In the surfing world, Carroll’s stand was an epiphany of sorts. For decades beforehand, surfers had deluded themselves into believing that somehow they were above and beyond the world of politics, that what they sought and enjoyed (uncrowded, perfectly shaped swells) was pure, hedonistic, and freedom-seeking. Yet this was far from being so, for, beginning with surfing’s early twentieth-century Hawaiian revival, it was entangled in U.S. empire building in the Pacific, much of this arising from the nationalistic enthusiasms of Alexander Hume Ford. This, then, is the purpose of Scott Laderman’s book: to reveal how surfing’s global expansion in the past hundred years has occurred within well-defined political contexts, a reality denied by surfers in general.

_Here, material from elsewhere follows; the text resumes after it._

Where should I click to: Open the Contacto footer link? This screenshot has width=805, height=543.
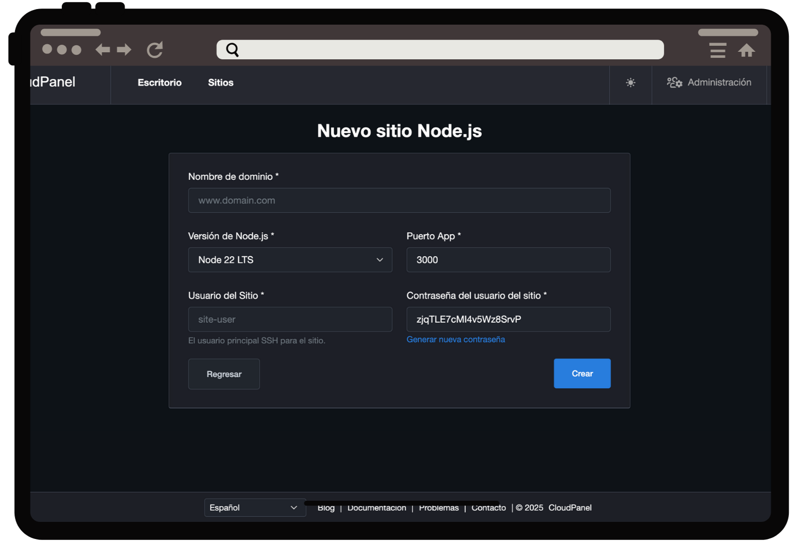point(489,508)
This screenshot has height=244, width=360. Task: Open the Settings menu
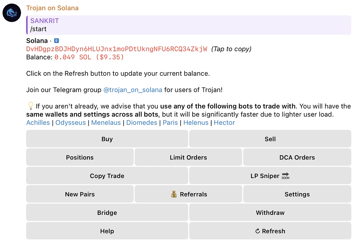coord(297,194)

Within an overlapping chronological framework, Laderman constructs his argument from five evidential focal points, including the initial Americanization of Hawaiian surfing post–1900 as part of the United States’s extension of power in the Pacific, and, after World War II, the appearance of surfing nomadism, combined with Cold War cultural diplomacy as surfers began to explore the wider world. Inspiring them in this was Bruce Brown’s 1966 documentary, The Endless Summer, an “artful chronicle of two surfers chasing the summer, with its warm water and consistent waves, from California to Africa and points between,” including Hawaii, Tahiti, New Zealand, Australia, Senegal, and Ghana (48–49). Decades of surfing exploration followed, yet “For globally wandering surfers to consider the political realities of the places they visited was to risk polluting the transcendence of the wave-riding experience” (64).

One outcome of this was surfers’ nonreaction to the “discovery” of a surfing paradise, the Indonesian archipelago, and Bali in particular. Entranced by the sybaritic world in which they found themselves, they seemed unaware of the ways in which many of them were being exploited for tourism expansion by General Suharto’s repressive government or the atrocities of the mid-1960s and the genocidal killings in East Timor in 1975. Indeed, by their ever-growing presence, surfers seemed to be condoning the regime’s brutality. Nor by the 1980s and ‘90s, when they were complaining about overcrowded breaks and the [End Page 261] construction of Western-style resorts alongside once idyllic villages, did surfers acknowledge that this was the inevitable result of their own “discoveries.” Americans and Australians, in particular, almost ruined the paradise they had found.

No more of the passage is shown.